短文 ▸
关于池化和反池化的理解
文章目录
一、池化
1.1 什么是池化?
pooling的结果是使得数据特征减少,参数减少,加快计算速度。但pooling的目的并不仅在于此。pooling目的是为了保持某种不变性(旋转、平移、伸缩等)
1.2 池化的分类
(1)mean-pooling(对领域内特征点只求平均值)
(2)max-pooling(对领域内特征点取最大值)
1.3 池化的特点
mean-pooling能更多的保留图像的背景信息,更加关注背景,一般使用在网络结尾。
max-pooling能更多的保留图像的纹理信息,更加关注前景,一般使用在网络层中。
1.3 池化的意义
(1)池化就是把某一区域当作一个水池,然后,挑出这个水池中的代表性特征,平均值或者是最大值,即mean-pooling 和max-pooling。
(2)对输入的特征图进行压缩,方便使特征图变小, 简化网络计算复杂度;一方面进行特征压缩,提取主要特征。
(3)图像具有一种“静态性”的属性,这也就意味着在一个图像区域有用的特征极有可能在另一个区域同样适用。因此,为了描述大的图像,对不同位置的特征进行聚合统计,例如,人们可以计算图像一个区域上的某个特定特征的平均值(或最大值)来代表这个区域的特征。

所给数据 ▸
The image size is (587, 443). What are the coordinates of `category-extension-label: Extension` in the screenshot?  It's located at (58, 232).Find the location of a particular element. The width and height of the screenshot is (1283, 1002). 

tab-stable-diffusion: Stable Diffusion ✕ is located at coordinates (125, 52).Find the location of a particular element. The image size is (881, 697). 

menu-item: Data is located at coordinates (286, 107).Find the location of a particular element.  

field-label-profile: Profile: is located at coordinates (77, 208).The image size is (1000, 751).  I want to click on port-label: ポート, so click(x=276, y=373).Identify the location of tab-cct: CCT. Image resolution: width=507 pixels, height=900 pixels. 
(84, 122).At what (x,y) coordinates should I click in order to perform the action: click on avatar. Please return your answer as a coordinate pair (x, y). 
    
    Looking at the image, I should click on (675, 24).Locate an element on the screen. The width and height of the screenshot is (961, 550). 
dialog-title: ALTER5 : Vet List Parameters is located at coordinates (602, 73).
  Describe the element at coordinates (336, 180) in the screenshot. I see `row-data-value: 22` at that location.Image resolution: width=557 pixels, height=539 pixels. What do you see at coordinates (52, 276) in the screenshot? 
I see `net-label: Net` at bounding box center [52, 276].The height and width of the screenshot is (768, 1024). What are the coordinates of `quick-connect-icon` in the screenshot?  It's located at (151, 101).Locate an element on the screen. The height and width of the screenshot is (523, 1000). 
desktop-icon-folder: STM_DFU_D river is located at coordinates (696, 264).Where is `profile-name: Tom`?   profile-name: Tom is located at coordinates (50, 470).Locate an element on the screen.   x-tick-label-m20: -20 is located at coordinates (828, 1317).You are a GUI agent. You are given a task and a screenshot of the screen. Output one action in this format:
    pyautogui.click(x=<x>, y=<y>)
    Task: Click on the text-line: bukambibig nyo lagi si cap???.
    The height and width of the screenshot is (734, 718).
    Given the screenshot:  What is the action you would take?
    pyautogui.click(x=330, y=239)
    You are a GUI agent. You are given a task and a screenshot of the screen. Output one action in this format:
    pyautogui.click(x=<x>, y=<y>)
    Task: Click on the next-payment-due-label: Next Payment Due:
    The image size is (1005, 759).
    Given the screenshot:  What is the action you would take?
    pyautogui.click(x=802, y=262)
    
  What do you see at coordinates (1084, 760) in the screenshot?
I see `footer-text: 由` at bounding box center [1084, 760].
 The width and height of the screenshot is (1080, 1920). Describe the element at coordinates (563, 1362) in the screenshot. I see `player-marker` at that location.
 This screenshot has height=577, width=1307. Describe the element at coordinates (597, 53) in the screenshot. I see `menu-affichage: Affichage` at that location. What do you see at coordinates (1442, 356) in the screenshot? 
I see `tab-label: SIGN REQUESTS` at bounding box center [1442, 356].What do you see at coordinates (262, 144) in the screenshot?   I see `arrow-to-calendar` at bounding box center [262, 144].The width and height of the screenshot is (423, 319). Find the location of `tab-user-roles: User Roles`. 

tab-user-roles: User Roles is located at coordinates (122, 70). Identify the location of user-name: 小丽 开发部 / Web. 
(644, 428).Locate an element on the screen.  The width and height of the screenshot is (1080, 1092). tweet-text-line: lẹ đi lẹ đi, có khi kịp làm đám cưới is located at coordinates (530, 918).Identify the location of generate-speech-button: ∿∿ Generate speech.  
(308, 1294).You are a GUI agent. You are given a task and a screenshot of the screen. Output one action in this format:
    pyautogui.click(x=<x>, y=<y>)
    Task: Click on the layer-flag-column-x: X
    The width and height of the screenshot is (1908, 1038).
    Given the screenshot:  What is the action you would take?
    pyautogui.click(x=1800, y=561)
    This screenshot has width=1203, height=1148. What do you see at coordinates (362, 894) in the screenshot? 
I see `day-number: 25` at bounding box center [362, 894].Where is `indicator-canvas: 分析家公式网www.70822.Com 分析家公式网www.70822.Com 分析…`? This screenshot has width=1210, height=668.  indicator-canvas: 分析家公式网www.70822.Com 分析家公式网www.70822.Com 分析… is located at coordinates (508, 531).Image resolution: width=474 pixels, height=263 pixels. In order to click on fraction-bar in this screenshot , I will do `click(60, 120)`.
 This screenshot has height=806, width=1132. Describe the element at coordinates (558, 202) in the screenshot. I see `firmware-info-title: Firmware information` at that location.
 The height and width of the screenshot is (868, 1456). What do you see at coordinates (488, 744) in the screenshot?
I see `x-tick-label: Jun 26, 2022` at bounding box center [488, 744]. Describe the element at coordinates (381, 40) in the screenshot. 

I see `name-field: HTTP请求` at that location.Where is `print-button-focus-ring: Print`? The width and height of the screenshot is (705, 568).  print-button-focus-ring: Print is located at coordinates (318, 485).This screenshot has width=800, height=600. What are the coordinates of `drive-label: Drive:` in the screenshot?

练习任务 ▸
A. 根据短文，回答下列问题：
(i) mean-pooling 一般使用在网络的什么位置？
(ii) max-pooling 对领域内的特征点作何处理？
(iii) pooling 的目的是保持哪些不变性？
B. 短文在“什么是池化”一节中说，pooling 会带来哪些结果？请全部列出。

参考答案 ▸
A.
(i) 网络结尾。
(ii) 取最大值。
(iii) 旋转、平移、伸缩等不变性。

B. 数据特征减少；参数减少；加快计算速度。